Bilgisayardayım
Bilgisayar masada
Sandalyede oturuyorum
Başım dönüyor sandım bir an
Sandalyede sağa-sola yalpalandığımı fark ettim
“Deprem oluyor,” diyebildim eşime
Yazmaya devam ettim.
Alıştık mı yoksa?
Birkaç gündür sallanıyoruz da…
Gök gürültüsüyle uyandım gece
Bardaktan boşanırcasına… Yok yok gök delinmişçesine… Olmadı Türkiye’deki tüm ırmaklar buluşmuşçasına…
Kuraklık denildi, su sıkıntısı denildi ve hep birlikte yağmur istedik. İstiyoruz da…
Suyu depolayabilmeliyiz,
Logarlar yerinde ve yeterince olmalı değil mi?
Bakımları da asla ertelenmemeli
Depremle öldük, yıkıldık, düzeni kurmaya çalışıyorken sellerle karşılaşmaya başladık.
Hem de kaçıncı kez!
Yok mu çözümü?
Var!
Niye yapmıyoruz o zaman?
“Belediyecilik” nedir, nasıl yapılır, nasıl yapılmalı ya da…
“Deprem öldürmez, bina öldürür,” diyoruz değil mi?
Aynı durum sel için de geçerlidir.
“Sel öldürmez,” bakımsızlık, yapılmayanlar, sorumsuzluk öldürür!
Yine öldük, yıkıldık, ayağa kalkmaya çalışıyoruz
Peki nereye kadar?
Daha kaç can kurban edilmeli, kaç ev yıkılmalı, kaç araba kullanılamaz duruma gelmeli, kaç iş yeri perişan hale gelmeli?
“Deprem oldu, sel oldu…” deyip şikâyet etmekten ne zaman vazgeçeceğiz?
Yetkililer, etkililer, uzmanlar ne zaman harekete geçecekler?
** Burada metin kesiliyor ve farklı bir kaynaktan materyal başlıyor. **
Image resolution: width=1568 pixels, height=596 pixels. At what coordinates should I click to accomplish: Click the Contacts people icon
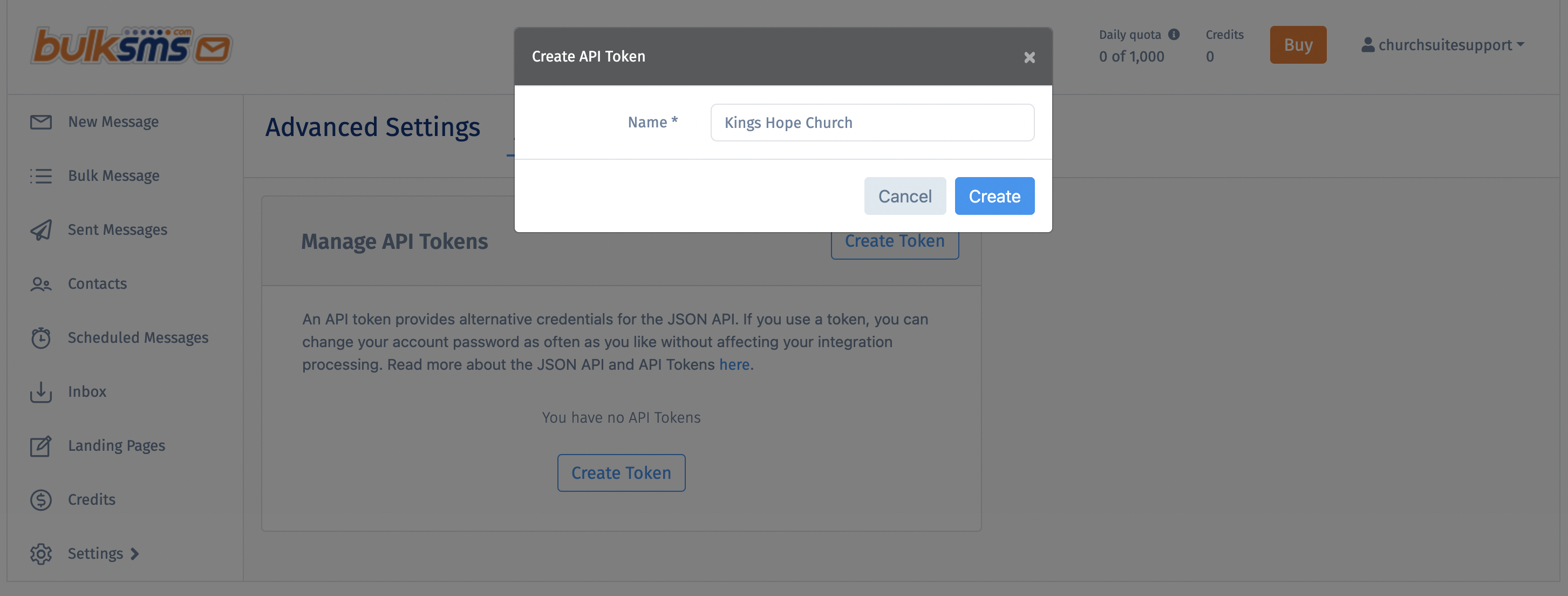coord(41,283)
“SEL ÖLDÜRMEZ” sorumsuzluk öldürür!
Yanıtın;
Acilen bakım, onarım, yatırım, sorumlulukla davranma olduğunu görelim.
Uygulamaya başlayın, başlayın ki biz de samimiyetinize inanmaya başlayalım…
Haaa ne dersiniz?
Yanıtınızı alalım mı yine bekleyip şikâyetleri mi dinleyelim?